"In the end, that's all I want. To walk away from the sea and find some peace."
Quelque part entre Pirates des Caraïbes pour les décors, hélas pas pour les excentricités, et L'Île au Trésor dont elle est une sorte de préquelle, la série Black Sails a le bon goût de s'attacher à explorer les travers de ses nombreux personnages, chacun poursuivant ses chimères ou fuyant ses fantômes, parfois les deux.
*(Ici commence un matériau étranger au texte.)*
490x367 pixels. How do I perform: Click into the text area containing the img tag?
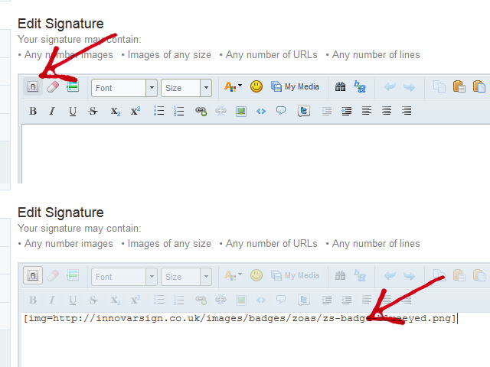point(230,336)
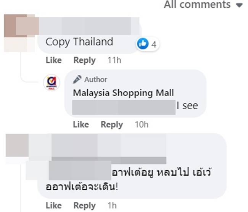Open the 11h timestamp link

(x=114, y=60)
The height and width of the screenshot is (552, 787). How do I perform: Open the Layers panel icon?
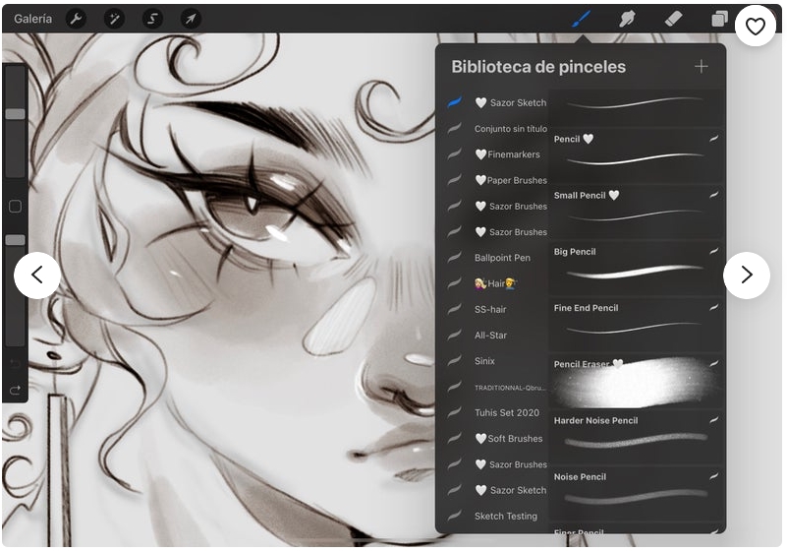pos(719,19)
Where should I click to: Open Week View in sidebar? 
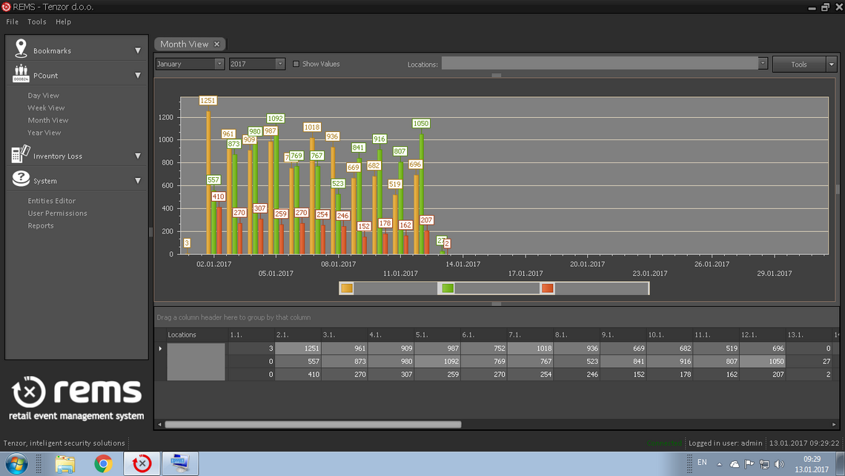[x=47, y=108]
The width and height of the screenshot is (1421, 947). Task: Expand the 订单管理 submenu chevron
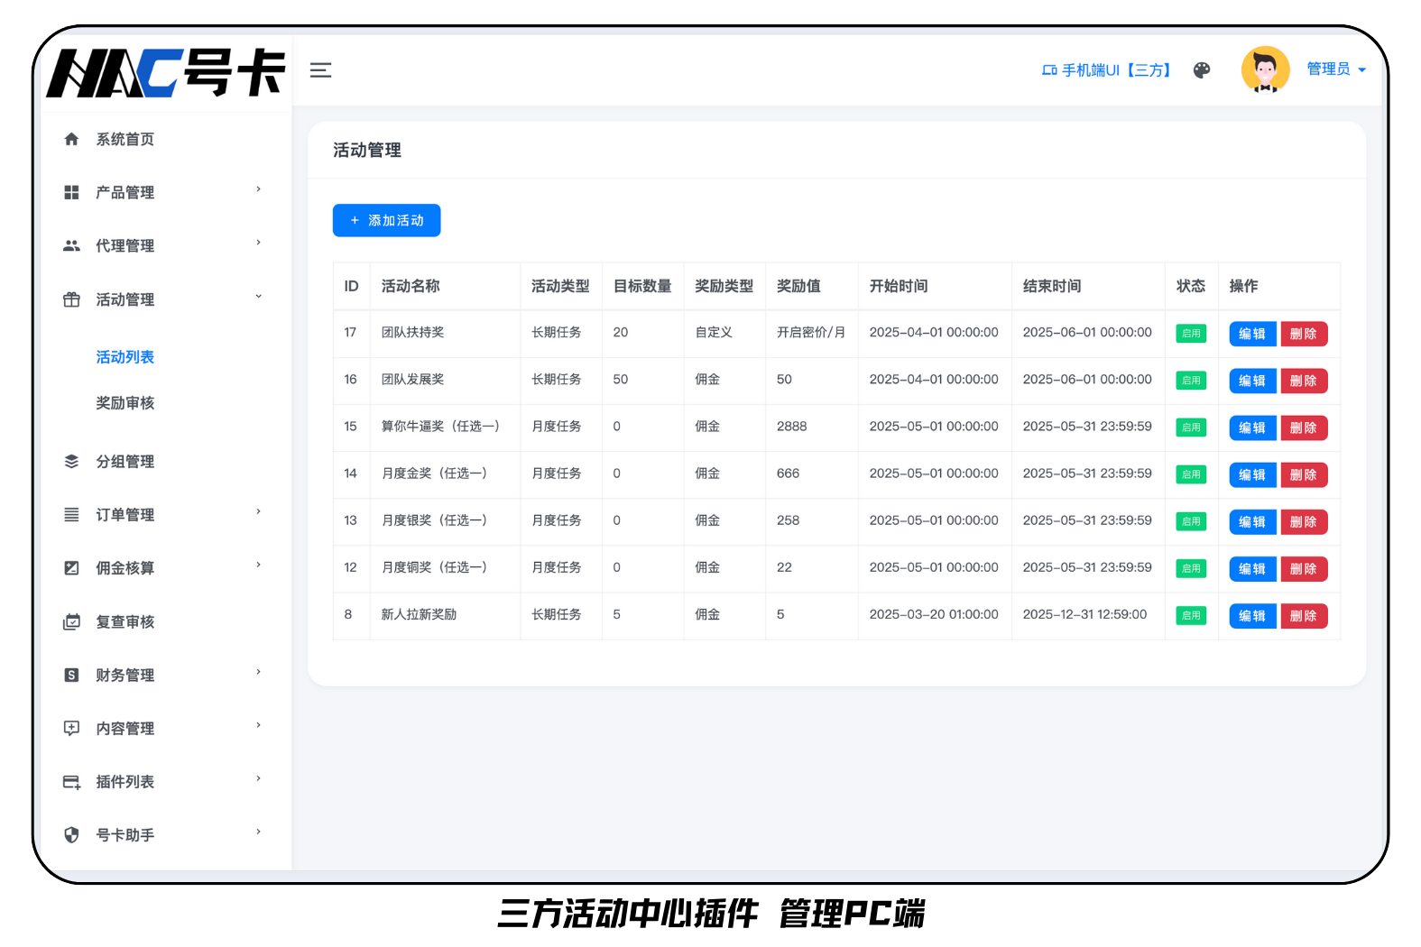pyautogui.click(x=259, y=512)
Mélageant personnages de fiction connus (le Capitaine Flint, John Silver le futur anti-héros du roman de Stevenson, Billy Bones), pirates historiques (Jack Rackham qui a inspiré et Jack Sparrow et le Rackham le Rouge d'Hergé, Charles Vane, Anne Bonny, Barbe Noire) et caractères propres à la série, le duo formé par Jonathan E. Steinberg et Robert Levine nous entraîne ainsi à la découverte de l'âge d'or de la piraterie sur fond de vols de carte, de luttes de pouvoir, de mutineries, de traîtrise et de vengeance, autant à terre, dans ce qui deviendra la ville de Nassau, qu'en haute mer.
C'est aussi un chemin initiatique pour les personnages plus jeunes, tentant de s'affranchir de leurs ombrageux aînés en gagnant respect, puissance ou richesse, le tout pavé d'obstacles comme autant d'enseignements, dans un univers à la fois brutal et nuancé où personne n'est complètement coupable ni complètement innocent.
Avec en outre des reconstitutions hallucinantes, une musique prenante et une interprétation convaincante, l'ensemble, filmé de manière conventionnelle mais efficace, tient la route et se dévore sans pépin narratif.